Menanggapi hal tersebut, pakar militer dari Lembaga Ilmu Pengetahuan Indonesia (LIPI) Jaleswari Pramodhawardani menyatakan, pemerintah harus memberikan dukungan penuh kepada pengembangan industri pertahanan. Sebab, pengembangan industri pertahanan ini merupakan langkah terobosan dan strategis.
"Pengembangan industri pertahanan harus diapresiasi dan diperhatikan khusus. Ini terobosan positif dalam menjawab kebutuhan alutsista," katanya. Jaleswari menerangkan, pengembangan industri pertahanan tidak bisa diperlakukan sama dengan industri non-pertahanan. "Pasarnya sangat segmented. Karena itu harus menjadi prioritas pemerintah," katanya.

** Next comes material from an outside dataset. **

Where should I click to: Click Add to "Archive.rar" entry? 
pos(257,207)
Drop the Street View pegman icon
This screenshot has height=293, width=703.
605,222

Dia melanjutkan, produksi dan keberhasilan industri pertahanan tidak bisa dalam jangka pendek. "Ini investasi jangka panjang. Karena industri ini menyedot anggaran yang sangat besar," katanya. Atas dasar itulah, Jaleswari menerangkan, Kemhan membuat RUU Revitalisasi Industri Pertahanan. "Alutsista yang bisa diproduksi di dalam negeri, dan TNI wajib menggunakan industri dalam negeri. Ini untuk menghindari kredit ekspor, suku bunga tinggi dan pengembalian cepat. Industri ini sangat tepat. Revitalisasi merupakan solusi. Selama ini kan selalu berwacana saja soal pengembangan industri pertahanan," katanya.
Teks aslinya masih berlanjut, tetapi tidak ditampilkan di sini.